Exercise description: Would you restate all the data that follows, word for word?

START Records provided

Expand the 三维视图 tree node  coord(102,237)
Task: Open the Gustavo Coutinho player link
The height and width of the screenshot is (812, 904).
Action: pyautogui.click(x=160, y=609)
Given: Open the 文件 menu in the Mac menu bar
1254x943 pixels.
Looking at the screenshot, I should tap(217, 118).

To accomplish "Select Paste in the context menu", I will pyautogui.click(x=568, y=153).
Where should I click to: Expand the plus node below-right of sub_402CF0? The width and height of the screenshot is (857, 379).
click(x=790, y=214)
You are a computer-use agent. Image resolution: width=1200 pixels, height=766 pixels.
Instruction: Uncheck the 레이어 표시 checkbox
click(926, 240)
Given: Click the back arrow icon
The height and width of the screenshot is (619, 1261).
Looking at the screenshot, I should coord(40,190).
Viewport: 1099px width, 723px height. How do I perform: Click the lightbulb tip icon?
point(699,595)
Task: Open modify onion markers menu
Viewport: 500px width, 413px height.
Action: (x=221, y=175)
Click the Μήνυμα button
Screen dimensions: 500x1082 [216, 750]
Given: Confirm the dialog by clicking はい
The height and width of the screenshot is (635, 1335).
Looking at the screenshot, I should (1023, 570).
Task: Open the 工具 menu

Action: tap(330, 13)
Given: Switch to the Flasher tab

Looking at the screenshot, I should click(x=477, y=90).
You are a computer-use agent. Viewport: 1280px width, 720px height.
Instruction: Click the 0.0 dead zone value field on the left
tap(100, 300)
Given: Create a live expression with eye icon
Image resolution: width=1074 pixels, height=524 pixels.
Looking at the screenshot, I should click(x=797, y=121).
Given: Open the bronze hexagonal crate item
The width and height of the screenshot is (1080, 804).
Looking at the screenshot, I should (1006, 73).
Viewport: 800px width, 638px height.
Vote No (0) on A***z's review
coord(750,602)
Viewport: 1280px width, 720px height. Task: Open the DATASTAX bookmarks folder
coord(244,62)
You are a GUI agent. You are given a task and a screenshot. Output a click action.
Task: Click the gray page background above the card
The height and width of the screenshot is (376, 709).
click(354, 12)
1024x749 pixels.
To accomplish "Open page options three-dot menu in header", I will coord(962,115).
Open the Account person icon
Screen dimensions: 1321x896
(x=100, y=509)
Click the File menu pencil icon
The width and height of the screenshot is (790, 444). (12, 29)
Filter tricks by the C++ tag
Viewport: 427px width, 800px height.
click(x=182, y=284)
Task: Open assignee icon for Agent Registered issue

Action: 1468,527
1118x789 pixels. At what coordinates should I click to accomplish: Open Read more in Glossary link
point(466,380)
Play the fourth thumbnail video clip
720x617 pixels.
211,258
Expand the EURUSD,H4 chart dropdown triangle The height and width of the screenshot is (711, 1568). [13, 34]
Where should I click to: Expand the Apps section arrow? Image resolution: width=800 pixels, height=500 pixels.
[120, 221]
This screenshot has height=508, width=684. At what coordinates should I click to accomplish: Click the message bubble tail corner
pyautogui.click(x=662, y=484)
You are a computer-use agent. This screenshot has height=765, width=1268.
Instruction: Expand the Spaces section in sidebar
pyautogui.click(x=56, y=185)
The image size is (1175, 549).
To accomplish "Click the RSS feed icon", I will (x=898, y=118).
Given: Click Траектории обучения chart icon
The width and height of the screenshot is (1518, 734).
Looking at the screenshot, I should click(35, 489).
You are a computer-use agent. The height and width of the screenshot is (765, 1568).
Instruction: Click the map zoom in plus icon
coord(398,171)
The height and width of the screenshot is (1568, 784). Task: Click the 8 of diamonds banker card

END Records provided

Task output:
Expand the 三维视图 tree node  coord(102,237)
Task: Open the Gustavo Coutinho player link
The height and width of the screenshot is (812, 904).
Action: pyautogui.click(x=160, y=609)
Given: Open the 文件 menu in the Mac menu bar
1254x943 pixels.
Looking at the screenshot, I should tap(217, 118).

To accomplish "Select Paste in the context menu", I will pyautogui.click(x=568, y=153).
Where should I click to: Expand the plus node below-right of sub_402CF0? The width and height of the screenshot is (857, 379).
click(x=790, y=214)
You are a computer-use agent. Image resolution: width=1200 pixels, height=766 pixels.
Instruction: Uncheck the 레이어 표시 checkbox
click(926, 240)
Given: Click the back arrow icon
The height and width of the screenshot is (619, 1261).
Looking at the screenshot, I should coord(40,190).
Viewport: 1099px width, 723px height. How do I perform: Click the lightbulb tip icon?
point(699,595)
Task: Open modify onion markers menu
Viewport: 500px width, 413px height.
Action: (x=221, y=175)
Click the Μήνυμα button
Screen dimensions: 500x1082 [216, 750]
Given: Confirm the dialog by clicking はい
The height and width of the screenshot is (635, 1335).
Looking at the screenshot, I should (1023, 570).
Task: Open the 工具 menu

Action: tap(330, 13)
Given: Switch to the Flasher tab

Looking at the screenshot, I should click(x=477, y=90).
You are a computer-use agent. Viewport: 1280px width, 720px height.
Instruction: Click the 0.0 dead zone value field on the left
tap(100, 300)
Given: Create a live expression with eye icon
Image resolution: width=1074 pixels, height=524 pixels.
Looking at the screenshot, I should click(x=797, y=121).
Given: Open the bronze hexagonal crate item
The width and height of the screenshot is (1080, 804).
Looking at the screenshot, I should (1006, 73).
Viewport: 800px width, 638px height.
Vote No (0) on A***z's review
coord(750,602)
Viewport: 1280px width, 720px height. Task: Open the DATASTAX bookmarks folder
coord(244,62)
You are a GUI agent. You are given a task and a screenshot. Output a click action.
Task: Click the gray page background above the card
The height and width of the screenshot is (376, 709).
click(354, 12)
1024x749 pixels.
To accomplish "Open page options three-dot menu in header", I will coord(962,115).
Open the Account person icon
Screen dimensions: 1321x896
(x=100, y=509)
Click the File menu pencil icon
The width and height of the screenshot is (790, 444). (12, 29)
Filter tricks by the C++ tag
Viewport: 427px width, 800px height.
click(x=182, y=284)
Task: Open assignee icon for Agent Registered issue

Action: 1468,527
1118x789 pixels. At what coordinates should I click to accomplish: Open Read more in Glossary link
point(466,380)
Play the fourth thumbnail video clip
720x617 pixels.
211,258
Expand the EURUSD,H4 chart dropdown triangle The height and width of the screenshot is (711, 1568). [13, 34]
Where should I click to: Expand the Apps section arrow? Image resolution: width=800 pixels, height=500 pixels.
[120, 221]
This screenshot has height=508, width=684. At what coordinates should I click to accomplish: Click the message bubble tail corner
pyautogui.click(x=662, y=484)
You are a computer-use agent. This screenshot has height=765, width=1268.
Instruction: Expand the Spaces section in sidebar
pyautogui.click(x=56, y=185)
The image size is (1175, 549).
To accomplish "Click the RSS feed icon", I will (x=898, y=118).
Given: Click Траектории обучения chart icon
The width and height of the screenshot is (1518, 734).
Looking at the screenshot, I should click(35, 489).
You are a computer-use agent. The height and width of the screenshot is (765, 1568).
Instruction: Click the map zoom in plus icon
coord(398,171)
The height and width of the screenshot is (1568, 784). Task: Click the 8 of diamonds banker card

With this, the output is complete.